Olympique Marseille, OM, the only French club to have won a Champions League, used to regard themselves as top of the pile in terms of support-base. Olympique Lyonnais, OL, are a 21st century success story in terms of growth and development. But PSG’s resources dwarf OM’s and OL’s.
Yet last season Lille became the champions on a budget of less than a quarter of PSG’s, a triumph that encourages all the clubs from less fashionable cities. “I know everyone in French football wants to beat PSG,” said Messi when he arrived in France.
He has already seen how that works: Lille defeated the aristocrats from the capital in the Trophee des Champions — the French Super Cup equivalent — earlier this month. Newly promoted Troyes took the lead against PSG in the opening game of the Ligue 1 season, before Achraf Hakimi and Maurcio Icardi restored hierarchy with a 2-1 win. Even last weekend, after the formal unveiling of Messi, and fellow new arrivals Sergio Ramos, Gigio Donnarumma, Hakimi and Gini Wijnaldum at Paris’s Parc des Princes, Strasbourg threatened an upset when they clawed back a 3-0 deficit to 3-2. PSG ended up 4-2 winners, but there had been some nervous moments.
How many more close shaves PSG experience once Messi, Neymar, Kylian Mbappe, Marco Verratti, Wijnaldum, Hakimi, Ramos, Marquinhos are lining up in front of goalkeeper Donnarumma remains to be seen. Of those, only Hakimi, Wijnaldum and Mbappe have been available for the wins over Troyes and Strasbourg, with Pochettino easing the others back to fitness after busy summers, and, in the case of Ramos, awaiting his recovery from injury.
“We have to analyse the physical state of these players to see when they will be ready,” said Pochettino. Several have only recently joined pre-season practice. Five of his squad were involved in the mid-July Copa America final between Argentina and Brazil and the two Italians, Verratti and Donnarumma, in the Euro 2020 final.

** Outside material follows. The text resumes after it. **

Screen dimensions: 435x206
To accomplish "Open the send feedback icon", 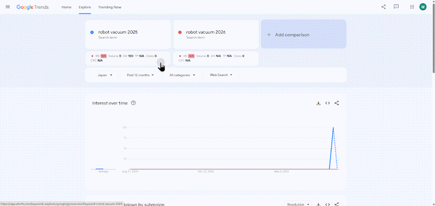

Pochettino will be pleased when the end of August arrives, not only because he will have a fuller pick of fit players, but because the transfer window will be closing. Speculation about Mbappe’s future, with the player into the last year of his contract and Real Madrid openly interested in Mbappe, is making almost as much noise around the club as is Messimania.
“I look at this period of the year with a sense of humour,” said Pochettino. “A lot of things get said, and experience tells you some may happen and others will not. Kylian is calm, the club knows he is our player and that he is preparing for our next game.”
Good news for those Brest locals who paid over-the-odds for tickets: they should at least see Mbappe, the superstar of France, even if the Messi express is not yet ready to leave the station.